Fresh push to get World Heritage City tag for Ayodhya
PoliticsReport

Fresh push to get World Heritage City tag for Ayodhya

A committee of scholars is preparing proposal for UNESCO after UP govt announced Rs 133-crore package to develop infrastructure of temple town.

   
The temple town of Ayodhya on the banks of Sarayu river | Commons

The temple town of Ayodhya on the banks of Sarayu river | Commons

A committee of scholars is preparing proposal for UNESCO after UP govt announced Rs 133-crore package to develop infrastructure of temple town.

A group of academics and scholars have decided to breathe life into a five-year-old proposal and give a fresh push to include the flashpoint temple town of Ayodhya in the UNESCO’s World Heritage City list.

A core committee was formed in August this year under the chairmanship of Dr Manoj Dixit, vice-chancellor, RML Avadh University, Faizabad, to expedite the proposal to make the Sarayu riverfront and old city of Ayodhya part of a heritage zone.

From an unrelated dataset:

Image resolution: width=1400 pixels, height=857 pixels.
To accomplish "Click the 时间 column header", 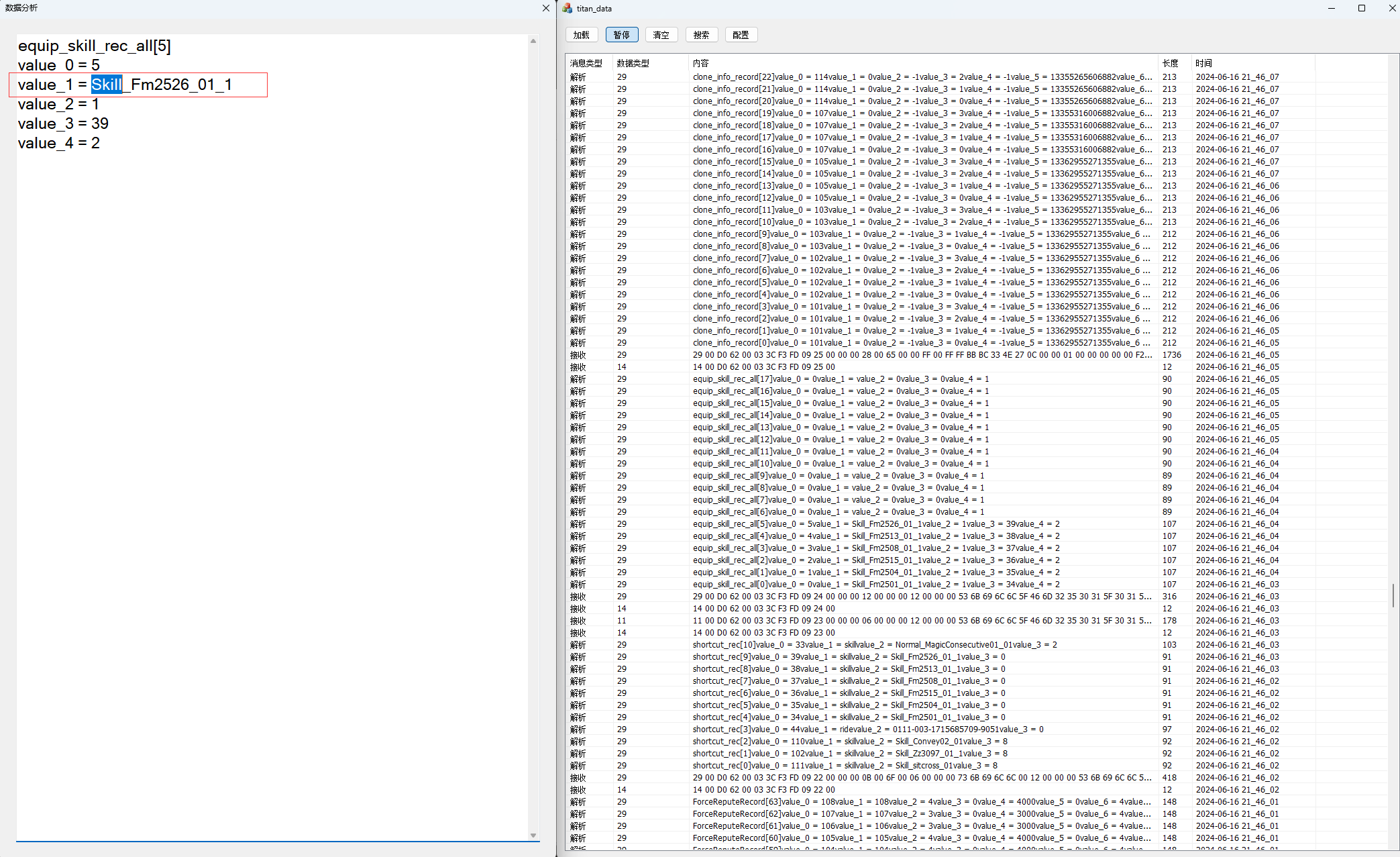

The group was formed in the aftermath of the 24 March agreement signed between the Union culture ministry and UP’s new government of Yogi Adityanath for the development of five cities — Gorakhpur, Varanasi, Mathura, Agra and Ayodhya — as part of a programme to promote “religious heritage” and “pilgrimage tourism”.

A Rs 133-crore package was also announced by the state government to develop the ghats and take up other infrastructure projects in Ayodhya, which is home to more than 100 temples.

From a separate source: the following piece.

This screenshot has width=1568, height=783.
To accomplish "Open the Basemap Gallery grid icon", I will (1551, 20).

The heritage city proposal was first mooted in 2012 when Ayodhya Faizabad Relations Trust (AFRT), an NGO, and the then Samajwadi Party government showed interest in pursuing the matter. But it was not pursued in earnest.

The issue was revived in March this year.

“The very process of forwarding the proposal requires more than a year’s time. We are preparing documents wherein we will cite historical evidence to back our claim,” Dixit told ThePrint.

He, however, ruled out any government involvement in the issue at the moment. In July this year, the walled city of Ahmedabad, including the Sabarmati riverfront, was given the World Heritage City tag.

“There are 10 criteria set by the UNESCO for any project to be qualified for the heritage tag. Most of the current heritage cities had fulfilled only five conditions. Ayodhya fulfils eight out of 10 and we are quite sure of our success,” Dixit said.

The proposal was also discussed in a recent meeting of the Seoul-based Asian Cultural Landscape Association (ACLA), a think tank working on preserving religious and historical traditions of Asia. The next meeting would be held in Ayodhya on 23-26 October, 2018.

“We have a one-year window during which we need to complete all the documentations and present our claim for declaring Ayodhya a heritage site. The idea of the meeting in Ayodhya, where scholars from more than 40 countries are expected to assemble, has been planned to showcase the city to the world and strengthen our claim for its inclusion in the heritage city list,” Dixit.

The UP government, however, said no such proposal has come to its notice.

“The government has not received any proposal on the issue. Ayodhya is a city for all religions — Hindu, Jain, Buddhism and Islam. There are several temples and monuments, which talk about the harmonious past of the place. Once the team working on this formally sends the proposal, we will take a call,” said Awanish Kumar Awasthi, principal secretary & director general, department of tourism, UP.